Write down the lines exactly as they appear, from the one that contains "Given: Tap the refresh lightning icon" through the final line of the records, so that both ends are kept and no pictures come along.

[Saved data entries]

┄┄┄┄┄┄

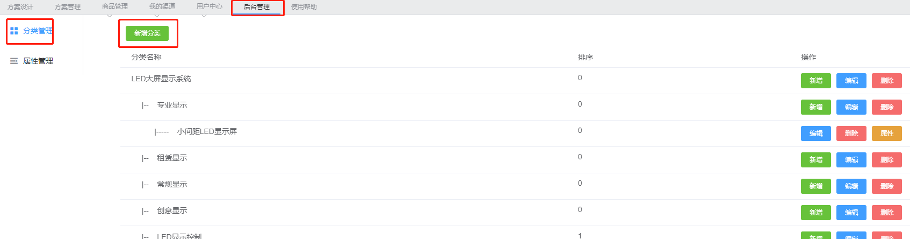The height and width of the screenshot is (239, 910).
Task: Click 编辑 for 小间距LED显示屏 row
Action: 816,133
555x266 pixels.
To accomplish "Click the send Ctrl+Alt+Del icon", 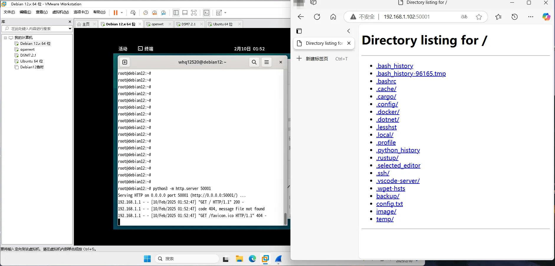I will coord(133,13).
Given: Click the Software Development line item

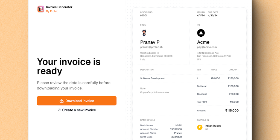Looking at the screenshot, I should point(153,78).
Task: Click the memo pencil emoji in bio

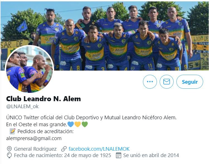Action: (x=13, y=131)
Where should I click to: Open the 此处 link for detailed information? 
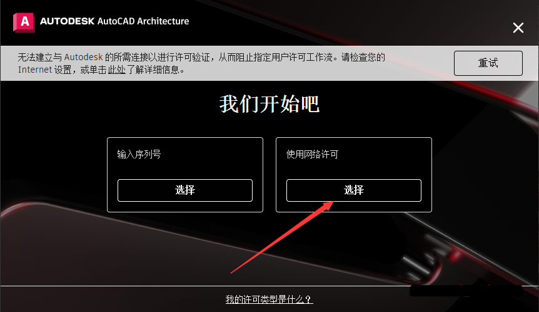coord(116,70)
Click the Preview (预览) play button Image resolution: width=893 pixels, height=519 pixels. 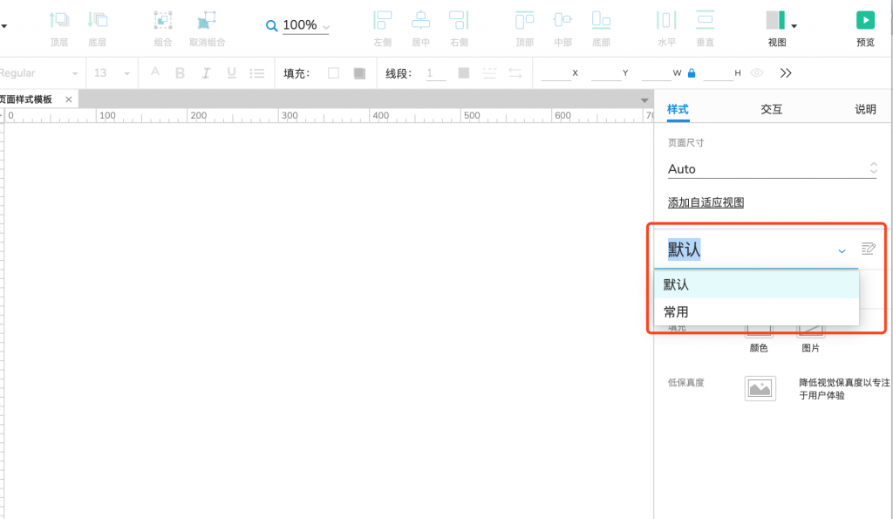pos(864,20)
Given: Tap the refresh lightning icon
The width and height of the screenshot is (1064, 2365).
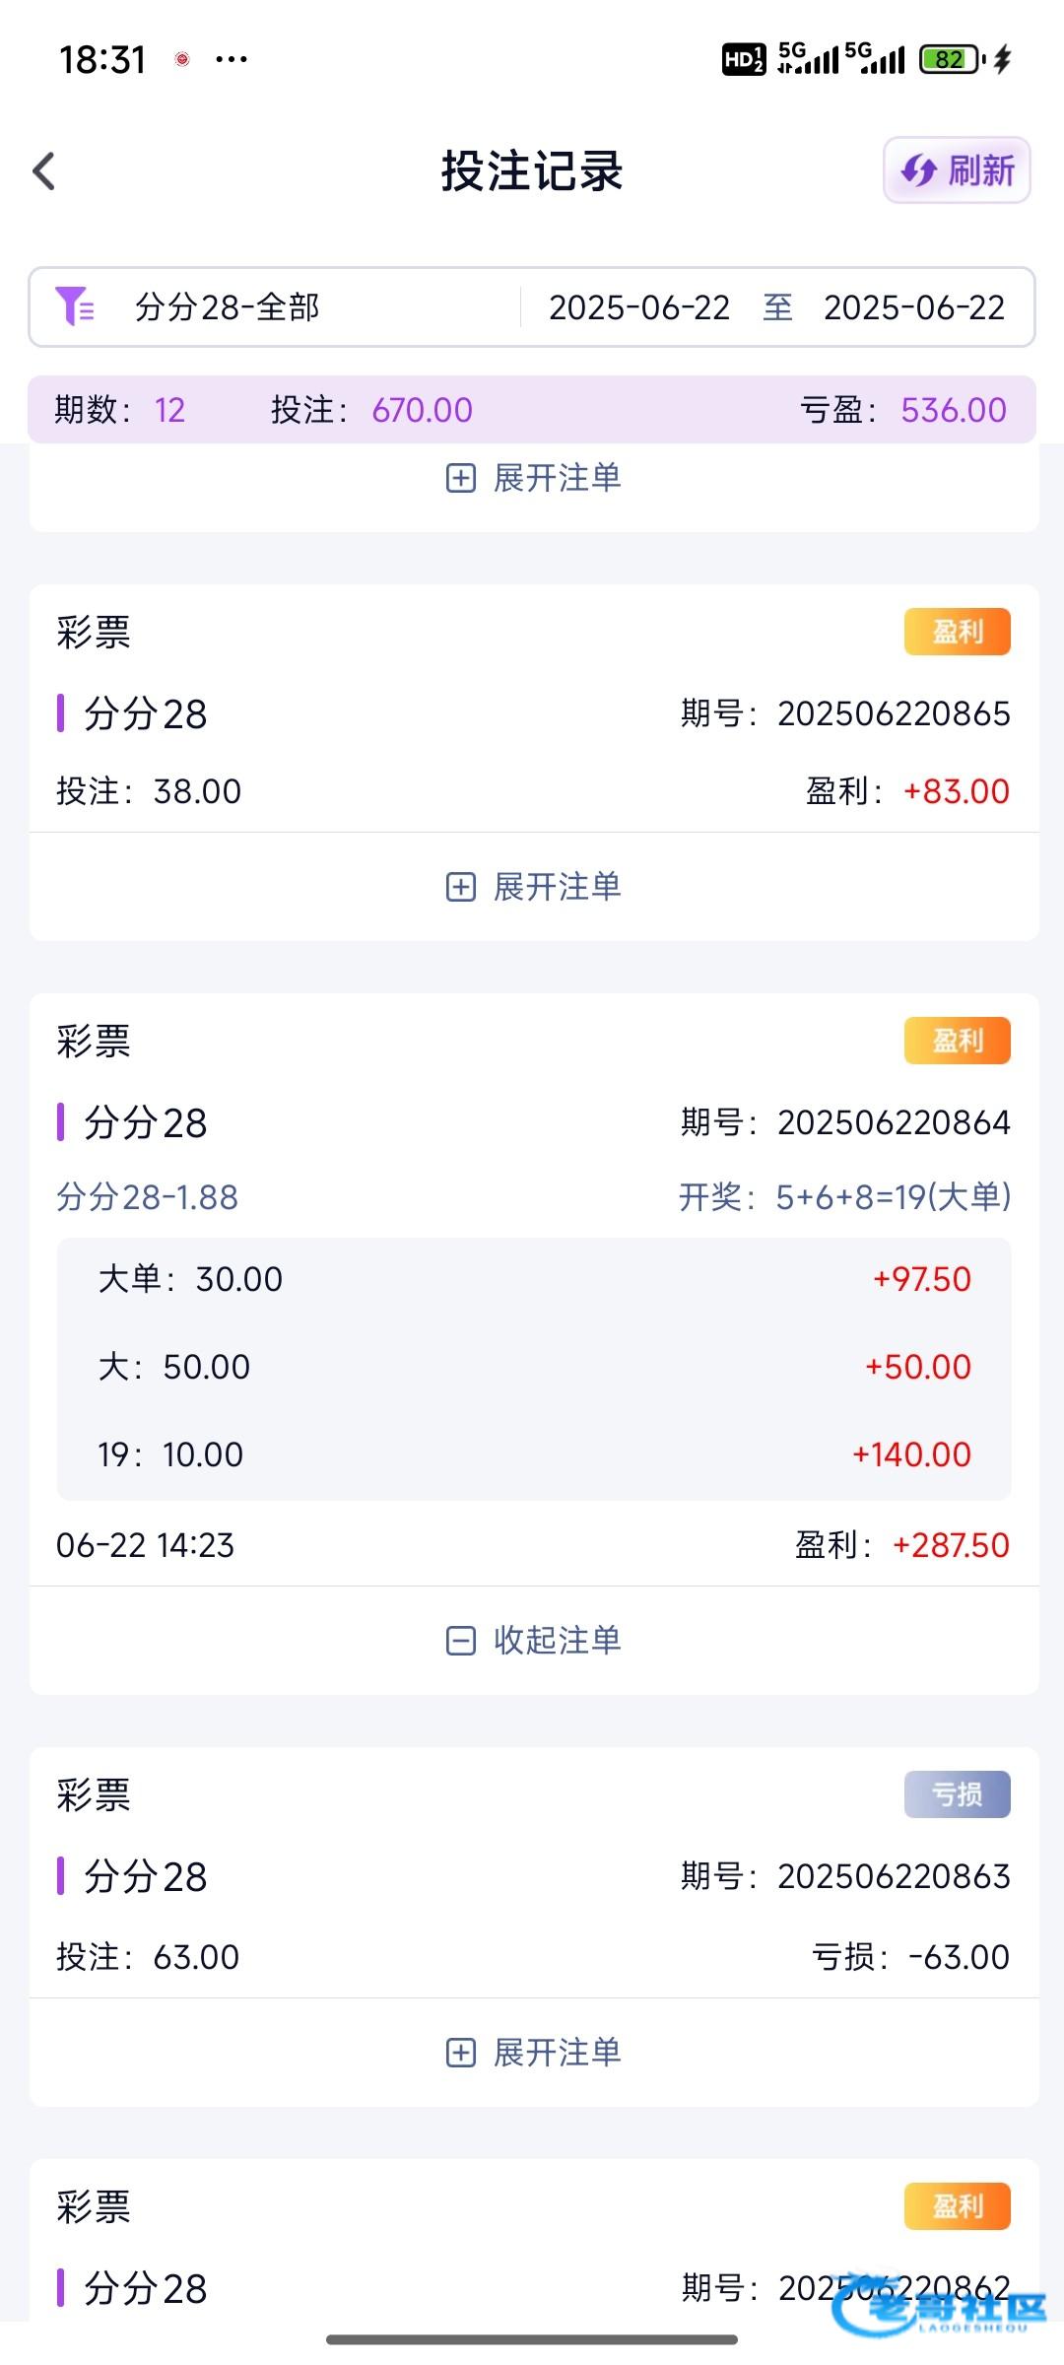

┄┄┄┄┄┄

* _RESPONSE TO THIS EXERCISE_
Given: Tap the refresh lightning icon
The width and height of the screenshot is (1064, 2365).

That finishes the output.